[INPUT FOR THIS TASK]
^^^^^^^^^^^^^^^^
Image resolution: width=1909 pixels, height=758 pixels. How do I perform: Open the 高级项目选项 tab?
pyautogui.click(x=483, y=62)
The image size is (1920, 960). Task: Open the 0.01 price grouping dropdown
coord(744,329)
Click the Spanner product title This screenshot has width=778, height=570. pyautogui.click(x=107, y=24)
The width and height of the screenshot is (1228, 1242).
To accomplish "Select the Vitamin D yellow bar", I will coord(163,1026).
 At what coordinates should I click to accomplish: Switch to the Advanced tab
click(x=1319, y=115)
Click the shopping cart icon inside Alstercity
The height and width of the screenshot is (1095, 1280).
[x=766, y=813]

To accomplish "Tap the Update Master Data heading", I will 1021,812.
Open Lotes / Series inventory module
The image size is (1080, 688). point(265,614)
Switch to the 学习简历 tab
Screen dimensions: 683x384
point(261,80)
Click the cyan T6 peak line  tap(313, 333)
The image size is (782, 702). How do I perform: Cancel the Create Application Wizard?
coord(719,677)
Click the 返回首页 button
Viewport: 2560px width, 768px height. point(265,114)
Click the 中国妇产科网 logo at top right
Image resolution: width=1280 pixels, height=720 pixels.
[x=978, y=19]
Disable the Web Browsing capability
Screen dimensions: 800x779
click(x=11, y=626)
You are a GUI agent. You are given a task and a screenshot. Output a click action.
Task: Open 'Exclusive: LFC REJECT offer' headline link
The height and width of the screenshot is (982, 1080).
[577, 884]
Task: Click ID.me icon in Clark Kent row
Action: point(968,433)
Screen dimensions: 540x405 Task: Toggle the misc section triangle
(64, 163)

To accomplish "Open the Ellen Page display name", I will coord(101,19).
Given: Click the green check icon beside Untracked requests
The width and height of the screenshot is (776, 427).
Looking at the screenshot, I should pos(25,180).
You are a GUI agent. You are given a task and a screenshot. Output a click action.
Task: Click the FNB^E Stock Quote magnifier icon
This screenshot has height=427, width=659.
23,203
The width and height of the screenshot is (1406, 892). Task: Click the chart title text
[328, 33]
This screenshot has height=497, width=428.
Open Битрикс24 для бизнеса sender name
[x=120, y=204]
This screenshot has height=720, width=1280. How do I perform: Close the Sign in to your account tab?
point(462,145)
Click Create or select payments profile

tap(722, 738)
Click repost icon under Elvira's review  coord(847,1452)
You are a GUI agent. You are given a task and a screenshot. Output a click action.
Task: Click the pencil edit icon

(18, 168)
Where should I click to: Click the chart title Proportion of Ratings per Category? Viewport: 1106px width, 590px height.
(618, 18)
^^^^^^^^^^^^^^^^
Verbatim output is expected for the lines from the start of the data to the line in which "Task: Open 'Exclusive: LFC" appears, both included.

Image resolution: width=1909 pixels, height=758 pixels. How do I perform: Open the 高级项目选项 tab?
pyautogui.click(x=483, y=62)
The image size is (1920, 960). Task: Open the 0.01 price grouping dropdown
coord(744,329)
Click the Spanner product title This screenshot has width=778, height=570. pyautogui.click(x=107, y=24)
The width and height of the screenshot is (1228, 1242).
To accomplish "Select the Vitamin D yellow bar", I will coord(163,1026).
 At what coordinates should I click to accomplish: Switch to the Advanced tab
click(x=1319, y=115)
Click the shopping cart icon inside Alstercity
The height and width of the screenshot is (1095, 1280).
[x=766, y=813]

To accomplish "Tap the Update Master Data heading", I will 1021,812.
Open Lotes / Series inventory module
The image size is (1080, 688). point(265,614)
Switch to the 学习简历 tab
Screen dimensions: 683x384
point(261,80)
Click the cyan T6 peak line  tap(313, 333)
The image size is (782, 702). How do I perform: Cancel the Create Application Wizard?
coord(719,677)
Click the 返回首页 button
Viewport: 2560px width, 768px height. point(265,114)
Click the 中国妇产科网 logo at top right
Image resolution: width=1280 pixels, height=720 pixels.
[x=978, y=19]
Disable the Web Browsing capability
Screen dimensions: 800x779
click(x=11, y=626)
You are a GUI agent. You are given a task and a screenshot. Output a click action.
Task: Open 'Exclusive: LFC REJECT offer' headline link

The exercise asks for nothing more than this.